**What is needed**
Write out exactly the lines below that run from the one containing "Instruction: Click the BR level label" through the one containing "Click the multicolored", both included, with no other lines.

Dataset entries:

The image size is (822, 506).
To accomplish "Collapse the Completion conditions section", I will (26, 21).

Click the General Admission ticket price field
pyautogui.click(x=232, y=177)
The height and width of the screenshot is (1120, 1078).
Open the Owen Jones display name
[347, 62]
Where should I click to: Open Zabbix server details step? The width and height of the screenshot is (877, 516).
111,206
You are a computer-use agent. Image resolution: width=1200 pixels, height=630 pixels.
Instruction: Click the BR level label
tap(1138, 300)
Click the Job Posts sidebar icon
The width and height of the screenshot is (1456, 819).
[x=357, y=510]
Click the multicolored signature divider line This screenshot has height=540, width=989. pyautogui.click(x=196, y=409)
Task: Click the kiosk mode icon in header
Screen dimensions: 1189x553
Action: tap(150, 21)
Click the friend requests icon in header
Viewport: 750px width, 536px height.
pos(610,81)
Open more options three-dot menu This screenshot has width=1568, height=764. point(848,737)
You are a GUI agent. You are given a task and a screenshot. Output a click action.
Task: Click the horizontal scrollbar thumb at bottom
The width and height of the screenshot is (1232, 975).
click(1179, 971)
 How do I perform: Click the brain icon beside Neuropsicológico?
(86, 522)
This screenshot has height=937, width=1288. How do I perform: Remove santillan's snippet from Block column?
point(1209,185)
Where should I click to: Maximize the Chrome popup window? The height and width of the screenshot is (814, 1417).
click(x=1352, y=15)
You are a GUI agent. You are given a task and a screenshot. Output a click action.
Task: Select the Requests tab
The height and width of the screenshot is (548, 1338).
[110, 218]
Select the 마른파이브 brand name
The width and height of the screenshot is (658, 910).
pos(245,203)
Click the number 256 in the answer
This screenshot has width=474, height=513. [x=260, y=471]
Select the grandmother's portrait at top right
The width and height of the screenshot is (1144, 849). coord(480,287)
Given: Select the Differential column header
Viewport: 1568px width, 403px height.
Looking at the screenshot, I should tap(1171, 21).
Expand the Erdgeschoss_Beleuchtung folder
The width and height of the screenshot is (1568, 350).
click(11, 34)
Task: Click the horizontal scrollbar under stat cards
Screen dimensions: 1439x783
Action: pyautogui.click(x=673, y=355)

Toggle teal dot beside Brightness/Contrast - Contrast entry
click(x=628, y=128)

**Solution to the exercise**
Instruction: Click the BR level label
tap(1138, 300)
Click the Job Posts sidebar icon
The width and height of the screenshot is (1456, 819).
[x=357, y=510]
Click the multicolored signature divider line This screenshot has height=540, width=989. pyautogui.click(x=196, y=409)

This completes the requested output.